- _Work required_: Every line in the entries that holds "computer" should be identified and copied.
>>>>
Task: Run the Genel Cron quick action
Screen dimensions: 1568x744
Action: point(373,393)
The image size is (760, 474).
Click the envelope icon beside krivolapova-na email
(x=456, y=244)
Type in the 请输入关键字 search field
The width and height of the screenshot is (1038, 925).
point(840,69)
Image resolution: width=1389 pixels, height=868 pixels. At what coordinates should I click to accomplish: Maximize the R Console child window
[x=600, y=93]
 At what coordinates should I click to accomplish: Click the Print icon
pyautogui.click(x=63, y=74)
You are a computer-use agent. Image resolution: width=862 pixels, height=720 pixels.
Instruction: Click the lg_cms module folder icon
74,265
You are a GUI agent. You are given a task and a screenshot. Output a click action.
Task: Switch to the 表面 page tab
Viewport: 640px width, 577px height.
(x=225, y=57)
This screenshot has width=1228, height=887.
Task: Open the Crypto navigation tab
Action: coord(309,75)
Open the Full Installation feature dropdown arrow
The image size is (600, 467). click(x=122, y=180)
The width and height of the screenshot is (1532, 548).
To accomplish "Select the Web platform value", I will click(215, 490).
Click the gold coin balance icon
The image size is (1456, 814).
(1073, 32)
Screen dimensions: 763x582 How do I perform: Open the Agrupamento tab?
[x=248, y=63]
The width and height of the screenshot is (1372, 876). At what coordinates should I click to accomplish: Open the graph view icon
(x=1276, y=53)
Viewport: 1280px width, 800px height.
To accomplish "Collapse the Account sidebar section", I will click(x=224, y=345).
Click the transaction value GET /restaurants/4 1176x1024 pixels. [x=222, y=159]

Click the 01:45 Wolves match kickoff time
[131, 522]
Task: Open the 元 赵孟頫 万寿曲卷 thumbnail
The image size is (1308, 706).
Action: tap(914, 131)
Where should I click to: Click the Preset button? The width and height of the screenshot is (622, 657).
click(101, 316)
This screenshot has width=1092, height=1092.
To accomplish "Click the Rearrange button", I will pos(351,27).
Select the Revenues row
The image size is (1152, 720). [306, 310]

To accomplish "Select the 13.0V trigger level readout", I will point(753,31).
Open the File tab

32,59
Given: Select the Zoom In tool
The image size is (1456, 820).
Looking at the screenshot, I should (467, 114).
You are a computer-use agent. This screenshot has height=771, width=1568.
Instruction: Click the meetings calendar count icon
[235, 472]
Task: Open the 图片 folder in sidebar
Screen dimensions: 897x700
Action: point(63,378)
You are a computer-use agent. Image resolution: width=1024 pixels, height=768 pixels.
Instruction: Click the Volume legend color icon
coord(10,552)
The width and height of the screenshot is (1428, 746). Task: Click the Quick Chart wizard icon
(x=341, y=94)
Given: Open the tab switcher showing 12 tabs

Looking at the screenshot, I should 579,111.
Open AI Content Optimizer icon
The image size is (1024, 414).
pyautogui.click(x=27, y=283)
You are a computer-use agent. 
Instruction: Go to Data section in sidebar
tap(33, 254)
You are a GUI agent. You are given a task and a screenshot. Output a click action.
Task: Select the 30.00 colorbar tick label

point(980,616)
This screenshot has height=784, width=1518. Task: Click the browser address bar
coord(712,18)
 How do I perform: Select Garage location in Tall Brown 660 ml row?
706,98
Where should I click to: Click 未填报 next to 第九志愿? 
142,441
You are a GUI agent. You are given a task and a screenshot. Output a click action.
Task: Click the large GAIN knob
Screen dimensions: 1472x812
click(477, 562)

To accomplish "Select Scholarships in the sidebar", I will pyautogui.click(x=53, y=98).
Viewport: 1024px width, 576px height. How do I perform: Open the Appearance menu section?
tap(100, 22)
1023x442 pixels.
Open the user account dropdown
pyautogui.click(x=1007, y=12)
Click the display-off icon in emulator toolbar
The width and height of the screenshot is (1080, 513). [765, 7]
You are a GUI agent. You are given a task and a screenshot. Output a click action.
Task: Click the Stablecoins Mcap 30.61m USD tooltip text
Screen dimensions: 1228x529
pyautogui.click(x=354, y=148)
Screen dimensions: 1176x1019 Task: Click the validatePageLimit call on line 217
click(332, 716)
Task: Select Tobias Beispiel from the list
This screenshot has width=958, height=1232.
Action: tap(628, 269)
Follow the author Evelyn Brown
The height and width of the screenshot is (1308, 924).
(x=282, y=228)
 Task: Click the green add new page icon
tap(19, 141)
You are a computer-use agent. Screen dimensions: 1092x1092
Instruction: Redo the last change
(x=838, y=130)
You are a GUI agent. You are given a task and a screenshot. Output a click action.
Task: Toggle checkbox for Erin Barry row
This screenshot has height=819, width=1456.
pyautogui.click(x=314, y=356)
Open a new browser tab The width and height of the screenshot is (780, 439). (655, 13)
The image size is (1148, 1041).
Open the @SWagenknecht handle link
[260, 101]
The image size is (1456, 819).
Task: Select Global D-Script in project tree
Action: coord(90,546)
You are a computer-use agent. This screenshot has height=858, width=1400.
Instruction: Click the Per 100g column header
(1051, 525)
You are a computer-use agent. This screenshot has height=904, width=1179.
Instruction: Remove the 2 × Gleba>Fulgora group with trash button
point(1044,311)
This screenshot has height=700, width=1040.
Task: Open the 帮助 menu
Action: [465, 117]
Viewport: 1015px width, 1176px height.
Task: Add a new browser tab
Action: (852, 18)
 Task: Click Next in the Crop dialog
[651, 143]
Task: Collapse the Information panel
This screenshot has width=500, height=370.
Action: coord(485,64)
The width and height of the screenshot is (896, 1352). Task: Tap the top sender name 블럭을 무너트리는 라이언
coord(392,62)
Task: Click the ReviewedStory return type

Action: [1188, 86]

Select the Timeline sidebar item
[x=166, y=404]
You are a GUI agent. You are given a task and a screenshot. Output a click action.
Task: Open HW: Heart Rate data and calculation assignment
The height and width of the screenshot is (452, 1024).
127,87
<<<<
- _Solution to this exercise_:
You are a computer-use agent. Image resolution: width=862 pixels, height=720 pixels.
You are a computer-use agent. This screenshot has height=771, width=1568.
You are a computer-use agent. Image resolution: width=1024 pixels, height=768 pixels.
You are a computer-use agent. 
You are a computer-use agent. Screen dimensions: 1092x1092
You are a computer-use agent. This screenshot has height=858, width=1400.
You are a computer-use agent. This screenshot has height=904, width=1179.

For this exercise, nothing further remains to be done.